30yrs of quality experience & knowledge is what I believe. All I can say is there aren't too many ppl here with 30 or even 20yrs experience. 

Another very intelligent person is Roy Callender who was training since the 1970's & trains ppl at my old gym including many women. So I believe veteran experience more than anything else. You will get the most out of someone who's been in the game that long & training themselves even longer.


----------



## JLB001 (May 28, 2004)

Football is NOT Bodybuilding.  Dude, get your head outta your ass.  

Twin Peaks nailed it on the head this time with his post.  Haven't you got the clue yet Johnny that we don't really give a rat's azz what your books say?  Too us, personal experience and how things work for each individual matter more to us than books or book knowledge.  There is a BIG difference in being book smart and have street smarts...And to be honest if you are basing everything you do off those books and that 30 so called yrs of experience...Your setting yourself up to fail before you ever begin. Your knowledge in BBing is truly lacking....Maybe you should discuss football instead?  Or grappling for that matter, I'm sure Craig could explain that more in detail too.

hell I'm sick of reading the crap you type.  It's a total bore.


----------



## DrChiro (May 28, 2004)

The truth of the matter is that if you actually spoke to the guy who wrote the book...i bet he would be inclined to agree with us and would probably tell you  something along these lines:

"i wrote that book as a guideline....general rules to follow.....the most likely ways to reach the goals of most people. I did NOT INTEND for it to be the bible of training....nor is every word written in my book, law....i do have a hell of alot of experience and i know that everybody is different...take what i have written and add your own experience to come up with your own methods."

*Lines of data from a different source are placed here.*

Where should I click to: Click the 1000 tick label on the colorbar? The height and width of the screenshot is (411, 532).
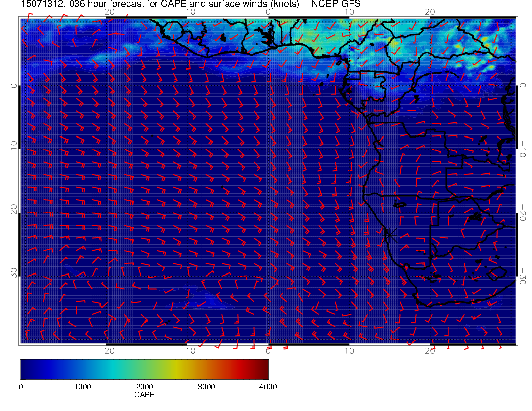82,387
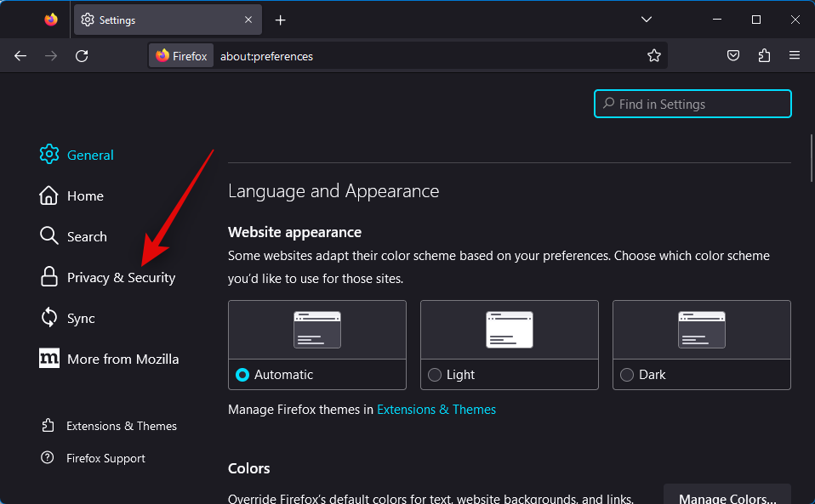Click the back navigation arrow
The image size is (815, 504).
click(20, 56)
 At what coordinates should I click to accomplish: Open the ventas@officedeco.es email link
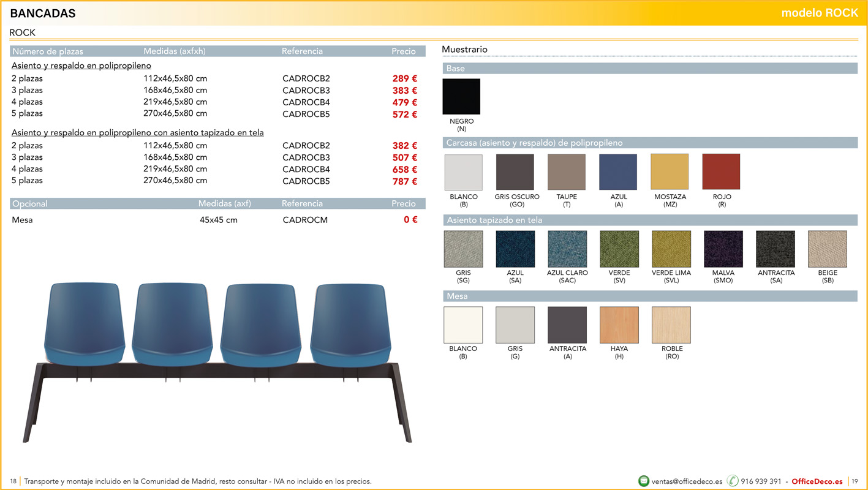pyautogui.click(x=687, y=481)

as far as his knowledge...i think you will find plenty of knowledge on this board. And sometimes knowledge that goes too far back is outdated if the person isn't open minded enough to chage his ways with the times.

that would be like someone reading arnold encyclopedia of bodybuilding and following it to the letter....he has some experience and knowledge of the body i would say...but even he wouldn't reccomend that everybody trains like him.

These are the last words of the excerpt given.